Meet Wigan's Really Awful Orchestra - which is doing awfully well
You would have thought that a musical outfit with the name The Really Awful Orchestra was bound to cause discord.
But much even to its creators’ surprise it is proving a big hit with sell-out concerts around Wigan.
The odd bum note is to be expected, but folk are rediscovering talents that have lain dormant for sometimes decades in a coming-together of joyous amateurism that audiences are finding they love.
The full houses have proved still more eye-opening when you consider that large parts of the entertainment industry are still only part-emerging from lockdown restrictions, some having failed altogether in the meantime, while cautious crowds are not always coming back in force.
The RAO is the brainchild of Ian Darrington and Peter Fletcher, both of whom have deep educational and musical roots in the borough and who four years ago set up the Music Continuum which now runs Wigan International Jazz Festival and Sunday Jazz (what used to be Wigan Jazz Club).
The ensemble is not without precedent: best-selling author Alexander McCall Smith, of all people, having set up the Edinburgh-based Really Terrible Orchestra back in 1995.
But such organisations are a real rarity while having a shared concept: bringing together lapsed instrumentalists for music-making and social interaction.

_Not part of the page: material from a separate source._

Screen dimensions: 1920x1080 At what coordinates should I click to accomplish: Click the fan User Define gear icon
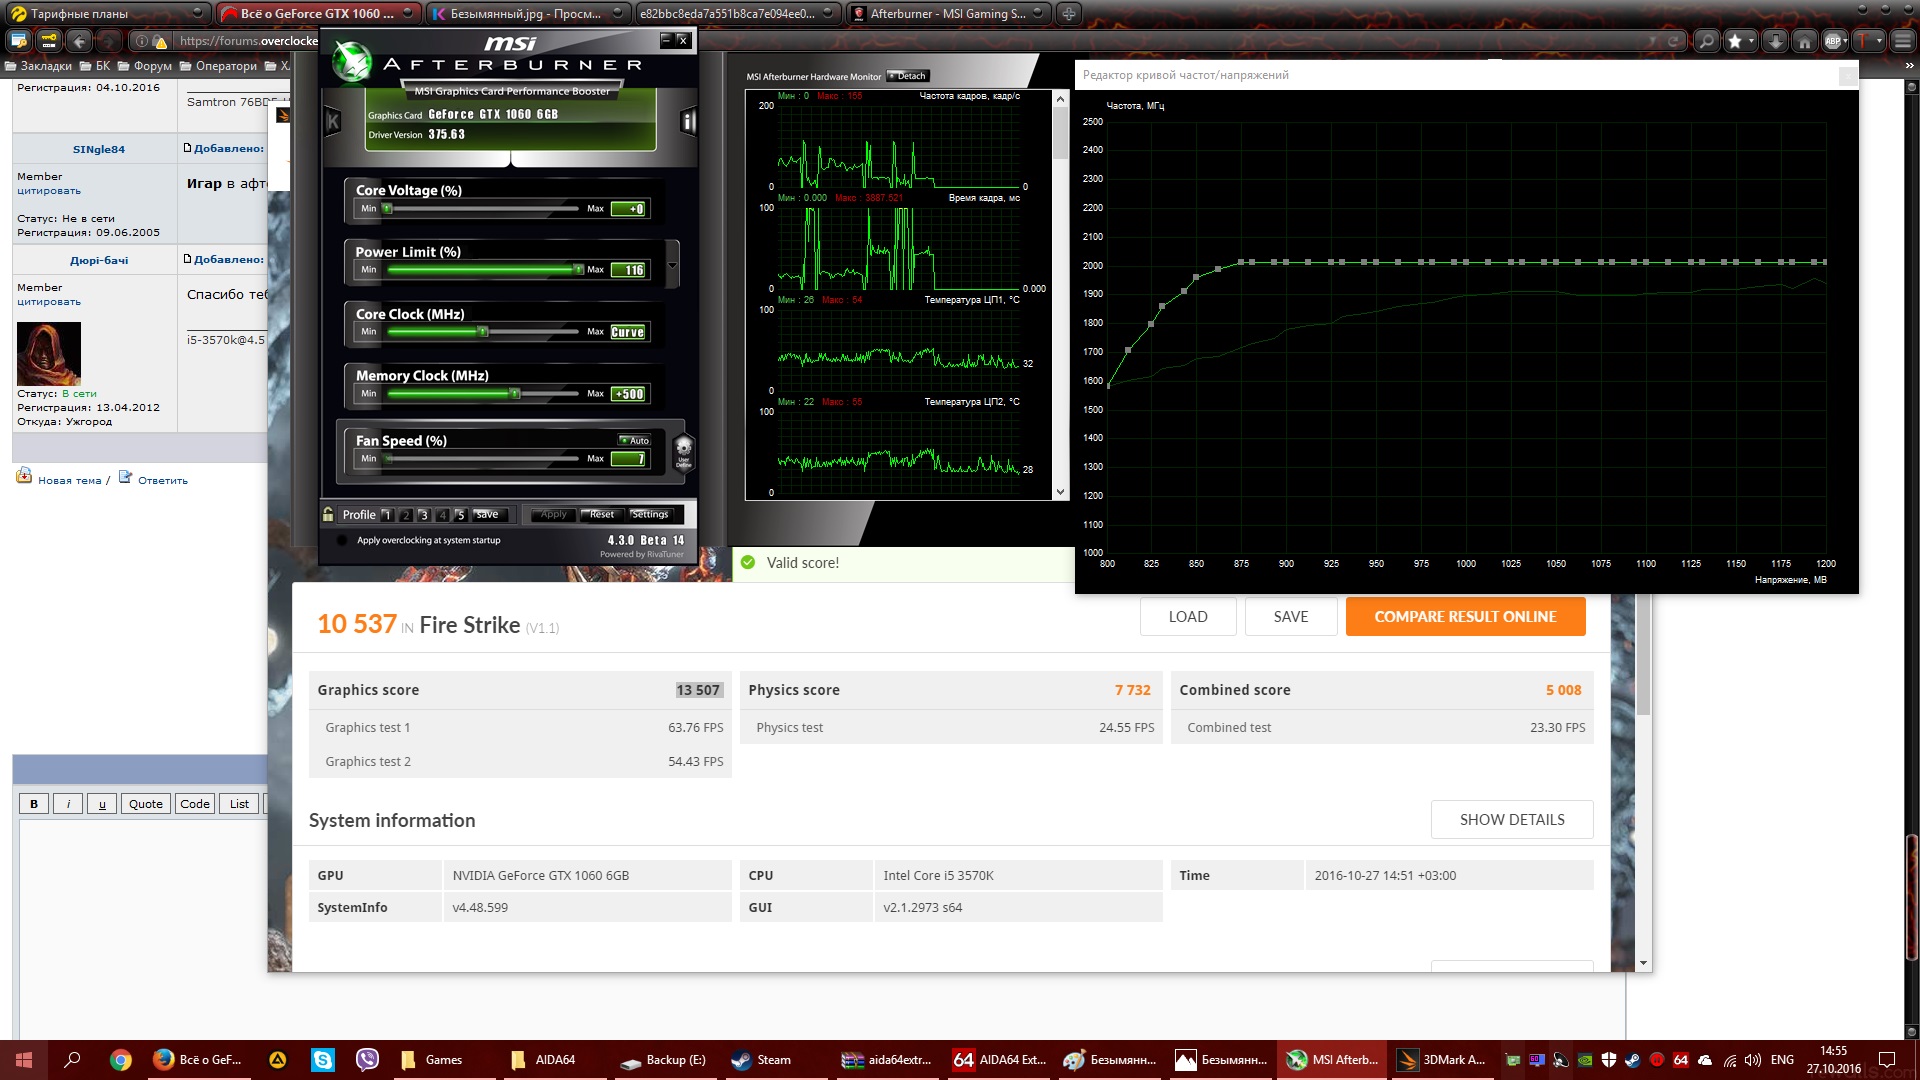[x=684, y=449]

Ian, who as well as being musical director of Wigan Youth Jazz Orchestra for many moons worked for Wigan Council’s music service teaching brass instruments, thinks there is a huge, untapped well of talent in the borough.
He said: “I was thinking one day about the number of children I taught over the years and it came to two or three thousand. You multiply that by the number of other teachers, instruments and time periods over the decades and you end up with a huge number.
“And only a fraction, sad to say, of those who learn instruments as a child, carry on with them into adulthood either as a hobby or a profession. I was thinking that a lot of people must have instruments gathering dust in a cupboard or a loft who might be coaxed to give it another go.
“There will be some of course who think it would be too embarrassing or they can’t remember any of what they learnt so long ago. But it is amazing what comes back and it also helps hugely when you find that other participants feel very much the same way.”
And the age range is broad. There are a couple of youngsters who come along because their parents are involved, but otherwise, the players are in their 20s to their 70s.
It is proving particularly revelatory for the older members.
Peter said: “I did voluntary work for Age UK and people would say ‘I used to play an instrument, you know’ whether it was a violin or a trombone. And these were people who were not going out and had nowhere to go. The orchestra has given some older people a new purpose and it is very much a social activity.”
Career and social backgrounds are broad too with some professionals admitting that it is the one time they can escape from the mountains of work they have at the office or classroom because they need to focus so much on the performance in front of them.
The RAO was set up three years ago, after an appeal was made for lapsed amateur musicians to come forward was made, and the conductor Chris Perry was appointed its musical director.
Ian said: “We started with 15 or 16 players but it started to snowball and now we are up to 40.
“The enthusisam and passion for it is incredible and the playing standard is pretty good - much higher than we expected from people some of whom have not touched an instrument for 20 to 25 years. The orchestra’s name is a misnomer really but it is eye-catching and I think we will stick with it.”
And it isn’t putting audiences off. A recent concert at St Michael’s Church in Swinley was completely sold out.
Repertoire is broad, ranging from popular music to classical and the enthusiam from the performers is palpable.
Ian said: “Lockdown was a real pain, but many of the musicians wanted to keep going so they kept in touch on Zoom to practise and record. That wasn’t us - they just did that off their own bats.”
Covid still hangs over the next RAO plans but the continuum is hoping in future to hold whole rehearsal weekends two or three times a year, perhaps residentials, and there are also thoughts of having sectional rehearsals on weekends.
And it is not clear when the next concert might be.
But the music-making continues.
The Really Awful Orchestra rehearses from 7pm until 9pm each Monday during school term time (and through the summer holidays) at Wigan Music Centre, Park Road, Hindley.
At the moment they are particularly on the look-out for brass players: trumpets, trombones, French horns and tubas.